## Problem
Copy the records out again in full, keeping them identical.
..........
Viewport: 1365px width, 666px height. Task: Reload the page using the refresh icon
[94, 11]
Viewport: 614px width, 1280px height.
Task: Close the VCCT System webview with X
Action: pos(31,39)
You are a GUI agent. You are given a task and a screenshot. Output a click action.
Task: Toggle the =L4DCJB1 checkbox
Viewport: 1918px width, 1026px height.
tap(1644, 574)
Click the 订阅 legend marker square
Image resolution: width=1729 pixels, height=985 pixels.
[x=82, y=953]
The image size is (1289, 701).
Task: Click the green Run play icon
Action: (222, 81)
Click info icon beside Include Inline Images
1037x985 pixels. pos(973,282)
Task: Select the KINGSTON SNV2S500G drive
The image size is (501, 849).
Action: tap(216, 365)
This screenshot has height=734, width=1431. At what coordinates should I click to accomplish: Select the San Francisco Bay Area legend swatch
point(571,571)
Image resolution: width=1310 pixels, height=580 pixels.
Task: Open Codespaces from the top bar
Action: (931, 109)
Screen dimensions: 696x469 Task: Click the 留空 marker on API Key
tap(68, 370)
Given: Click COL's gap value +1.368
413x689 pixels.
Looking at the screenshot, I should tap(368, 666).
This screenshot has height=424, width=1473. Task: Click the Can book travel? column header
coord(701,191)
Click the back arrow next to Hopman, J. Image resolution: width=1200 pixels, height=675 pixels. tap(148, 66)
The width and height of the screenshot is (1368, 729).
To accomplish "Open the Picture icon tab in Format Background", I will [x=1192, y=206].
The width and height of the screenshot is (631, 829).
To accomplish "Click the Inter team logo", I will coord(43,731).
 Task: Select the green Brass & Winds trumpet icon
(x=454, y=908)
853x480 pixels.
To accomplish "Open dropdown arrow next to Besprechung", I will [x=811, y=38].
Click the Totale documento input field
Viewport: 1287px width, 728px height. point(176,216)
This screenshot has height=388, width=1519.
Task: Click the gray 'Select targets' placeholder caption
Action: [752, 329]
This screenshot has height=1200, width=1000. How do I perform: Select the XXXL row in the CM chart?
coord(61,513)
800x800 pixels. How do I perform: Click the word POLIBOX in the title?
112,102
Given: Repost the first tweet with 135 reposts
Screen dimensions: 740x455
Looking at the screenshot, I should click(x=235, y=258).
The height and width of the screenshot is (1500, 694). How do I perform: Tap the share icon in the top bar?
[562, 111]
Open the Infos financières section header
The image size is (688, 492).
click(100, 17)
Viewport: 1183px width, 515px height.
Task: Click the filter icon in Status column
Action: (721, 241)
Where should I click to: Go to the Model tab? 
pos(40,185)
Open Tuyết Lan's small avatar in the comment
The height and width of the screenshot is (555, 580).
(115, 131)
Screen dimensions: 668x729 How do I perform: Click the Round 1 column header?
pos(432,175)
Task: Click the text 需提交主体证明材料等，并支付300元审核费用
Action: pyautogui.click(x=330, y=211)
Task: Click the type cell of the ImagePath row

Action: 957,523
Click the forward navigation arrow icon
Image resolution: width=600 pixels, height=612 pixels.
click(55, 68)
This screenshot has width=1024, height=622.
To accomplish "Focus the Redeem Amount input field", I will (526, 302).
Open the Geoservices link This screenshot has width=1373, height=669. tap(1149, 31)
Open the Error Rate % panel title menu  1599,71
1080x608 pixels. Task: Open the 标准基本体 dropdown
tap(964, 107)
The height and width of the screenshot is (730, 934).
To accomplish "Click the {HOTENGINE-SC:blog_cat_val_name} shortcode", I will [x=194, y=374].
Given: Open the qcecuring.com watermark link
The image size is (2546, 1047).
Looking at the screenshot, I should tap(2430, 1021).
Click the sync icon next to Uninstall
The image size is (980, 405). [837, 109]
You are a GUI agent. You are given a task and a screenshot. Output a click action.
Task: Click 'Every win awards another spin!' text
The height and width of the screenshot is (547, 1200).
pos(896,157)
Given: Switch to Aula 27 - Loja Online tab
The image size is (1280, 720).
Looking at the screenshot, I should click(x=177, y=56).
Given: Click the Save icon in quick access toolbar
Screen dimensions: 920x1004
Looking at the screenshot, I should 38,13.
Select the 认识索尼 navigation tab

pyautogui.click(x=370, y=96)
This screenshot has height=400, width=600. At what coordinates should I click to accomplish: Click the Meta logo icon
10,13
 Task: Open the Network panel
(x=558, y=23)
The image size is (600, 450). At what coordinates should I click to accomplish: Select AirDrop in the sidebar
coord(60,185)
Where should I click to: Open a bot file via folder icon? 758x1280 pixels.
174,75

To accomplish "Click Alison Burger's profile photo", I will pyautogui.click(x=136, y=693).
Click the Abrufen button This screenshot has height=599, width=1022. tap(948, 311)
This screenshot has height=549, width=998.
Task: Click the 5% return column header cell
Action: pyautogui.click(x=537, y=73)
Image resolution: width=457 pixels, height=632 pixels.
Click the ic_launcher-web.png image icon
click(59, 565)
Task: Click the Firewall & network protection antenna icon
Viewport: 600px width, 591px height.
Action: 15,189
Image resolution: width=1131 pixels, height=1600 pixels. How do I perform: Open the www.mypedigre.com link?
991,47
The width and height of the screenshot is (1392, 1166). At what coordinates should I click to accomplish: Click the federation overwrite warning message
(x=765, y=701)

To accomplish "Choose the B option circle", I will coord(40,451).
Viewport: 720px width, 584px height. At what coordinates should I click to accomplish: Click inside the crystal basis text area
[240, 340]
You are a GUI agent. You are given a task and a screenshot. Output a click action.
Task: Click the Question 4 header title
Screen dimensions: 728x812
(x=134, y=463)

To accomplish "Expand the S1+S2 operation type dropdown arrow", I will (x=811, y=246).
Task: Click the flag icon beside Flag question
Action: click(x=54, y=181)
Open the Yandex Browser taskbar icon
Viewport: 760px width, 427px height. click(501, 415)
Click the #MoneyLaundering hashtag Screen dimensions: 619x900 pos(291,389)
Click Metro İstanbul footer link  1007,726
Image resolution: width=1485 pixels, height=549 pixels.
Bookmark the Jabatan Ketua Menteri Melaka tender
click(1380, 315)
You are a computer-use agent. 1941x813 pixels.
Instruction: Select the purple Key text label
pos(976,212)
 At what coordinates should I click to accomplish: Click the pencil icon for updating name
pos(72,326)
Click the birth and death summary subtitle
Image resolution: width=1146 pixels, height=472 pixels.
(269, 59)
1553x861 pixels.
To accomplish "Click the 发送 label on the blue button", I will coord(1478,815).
..........
## Task output
Viewport: 1365px width, 666px height. Task: Reload the page using the refresh icon
[94, 11]
Viewport: 614px width, 1280px height.
Task: Close the VCCT System webview with X
Action: pos(31,39)
You are a GUI agent. You are given a task and a screenshot. Output a click action.
Task: Toggle the =L4DCJB1 checkbox
Viewport: 1918px width, 1026px height.
tap(1644, 574)
Click the 订阅 legend marker square
Image resolution: width=1729 pixels, height=985 pixels.
[x=82, y=953]
The image size is (1289, 701).
Task: Click the green Run play icon
Action: (222, 81)
Click info icon beside Include Inline Images
1037x985 pixels. pos(973,282)
Task: Select the KINGSTON SNV2S500G drive
The image size is (501, 849).
Action: tap(216, 365)
This screenshot has height=734, width=1431. At what coordinates should I click to accomplish: Select the San Francisco Bay Area legend swatch
point(571,571)
Image resolution: width=1310 pixels, height=580 pixels.
Task: Open Codespaces from the top bar
Action: (931, 109)
Screen dimensions: 696x469 Task: Click the 留空 marker on API Key
tap(68, 370)
Given: Click COL's gap value +1.368
413x689 pixels.
Looking at the screenshot, I should tap(368, 666).
This screenshot has height=424, width=1473. Task: Click the Can book travel? column header
coord(701,191)
Click the back arrow next to Hopman, J. Image resolution: width=1200 pixels, height=675 pixels. tap(148, 66)
The width and height of the screenshot is (1368, 729).
To accomplish "Open the Picture icon tab in Format Background", I will [x=1192, y=206].
The width and height of the screenshot is (631, 829).
To accomplish "Click the Inter team logo", I will coord(43,731).
 Task: Select the green Brass & Winds trumpet icon
(x=454, y=908)
853x480 pixels.
To accomplish "Open dropdown arrow next to Besprechung", I will [x=811, y=38].
Click the Totale documento input field
Viewport: 1287px width, 728px height. point(176,216)
This screenshot has height=388, width=1519.
Task: Click the gray 'Select targets' placeholder caption
Action: [752, 329]
This screenshot has height=1200, width=1000. How do I perform: Select the XXXL row in the CM chart?
coord(61,513)
800x800 pixels. How do I perform: Click the word POLIBOX in the title?
112,102
Given: Repost the first tweet with 135 reposts
Screen dimensions: 740x455
Looking at the screenshot, I should click(x=235, y=258).
The height and width of the screenshot is (1500, 694). How do I perform: Tap the share icon in the top bar?
[562, 111]
Open the Infos financières section header
The image size is (688, 492).
click(100, 17)
Viewport: 1183px width, 515px height.
Task: Click the filter icon in Status column
Action: (721, 241)
Where should I click to: Go to the Model tab? 
pos(40,185)
Open Tuyết Lan's small avatar in the comment
The height and width of the screenshot is (555, 580).
(115, 131)
Screen dimensions: 668x729 How do I perform: Click the Round 1 column header?
pos(432,175)
Task: Click the text 需提交主体证明材料等，并支付300元审核费用
Action: pyautogui.click(x=330, y=211)
Task: Click the type cell of the ImagePath row

Action: 957,523
Click the forward navigation arrow icon
Image resolution: width=600 pixels, height=612 pixels.
click(55, 68)
This screenshot has width=1024, height=622.
To accomplish "Focus the Redeem Amount input field", I will (526, 302).
Open the Geoservices link This screenshot has width=1373, height=669. tap(1149, 31)
Open the Error Rate % panel title menu  1599,71
1080x608 pixels. Task: Open the 标准基本体 dropdown
tap(964, 107)
The height and width of the screenshot is (730, 934).
To accomplish "Click the {HOTENGINE-SC:blog_cat_val_name} shortcode", I will [x=194, y=374].
Given: Open the qcecuring.com watermark link
The image size is (2546, 1047).
Looking at the screenshot, I should tap(2430, 1021).
Click the sync icon next to Uninstall
The image size is (980, 405). [837, 109]
You are a GUI agent. You are given a task and a screenshot. Output a click action.
Task: Click 'Every win awards another spin!' text
The height and width of the screenshot is (547, 1200).
pos(896,157)
Given: Switch to Aula 27 - Loja Online tab
The image size is (1280, 720).
Looking at the screenshot, I should click(x=177, y=56).
Given: Click the Save icon in quick access toolbar
Screen dimensions: 920x1004
Looking at the screenshot, I should 38,13.
Select the 认识索尼 navigation tab

pyautogui.click(x=370, y=96)
This screenshot has height=400, width=600. At what coordinates should I click to accomplish: Click the Meta logo icon
10,13
 Task: Open the Network panel
(x=558, y=23)
The image size is (600, 450). At what coordinates should I click to accomplish: Select AirDrop in the sidebar
coord(60,185)
Where should I click to: Open a bot file via folder icon? 758x1280 pixels.
174,75

To accomplish "Click Alison Burger's profile photo", I will pyautogui.click(x=136, y=693).
Click the Abrufen button This screenshot has height=599, width=1022. tap(948, 311)
This screenshot has height=549, width=998.
Task: Click the 5% return column header cell
Action: pyautogui.click(x=537, y=73)
Image resolution: width=457 pixels, height=632 pixels.
Click the ic_launcher-web.png image icon
click(59, 565)
Task: Click the Firewall & network protection antenna icon
Viewport: 600px width, 591px height.
Action: 15,189
Image resolution: width=1131 pixels, height=1600 pixels. How do I perform: Open the www.mypedigre.com link?
991,47
The width and height of the screenshot is (1392, 1166). At what coordinates should I click to accomplish: Click the federation overwrite warning message
(x=765, y=701)

To accomplish "Choose the B option circle", I will coord(40,451).
Viewport: 720px width, 584px height. At what coordinates should I click to accomplish: Click inside the crystal basis text area
[240, 340]
You are a GUI agent. You are given a task and a screenshot. Output a click action.
Task: Click the Question 4 header title
Screen dimensions: 728x812
(x=134, y=463)

To accomplish "Expand the S1+S2 operation type dropdown arrow", I will (x=811, y=246).
Task: Click the flag icon beside Flag question
Action: click(x=54, y=181)
Open the Yandex Browser taskbar icon
Viewport: 760px width, 427px height. click(501, 415)
Click the #MoneyLaundering hashtag Screen dimensions: 619x900 pos(291,389)
Click Metro İstanbul footer link  1007,726
Image resolution: width=1485 pixels, height=549 pixels.
Bookmark the Jabatan Ketua Menteri Melaka tender
click(1380, 315)
You are a computer-use agent. 1941x813 pixels.
Instruction: Select the purple Key text label
pos(976,212)
 At what coordinates should I click to accomplish: Click the pencil icon for updating name
pos(72,326)
Click the birth and death summary subtitle
Image resolution: width=1146 pixels, height=472 pixels.
(269, 59)
1553x861 pixels.
To accomplish "Click the 发送 label on the blue button", I will coord(1478,815).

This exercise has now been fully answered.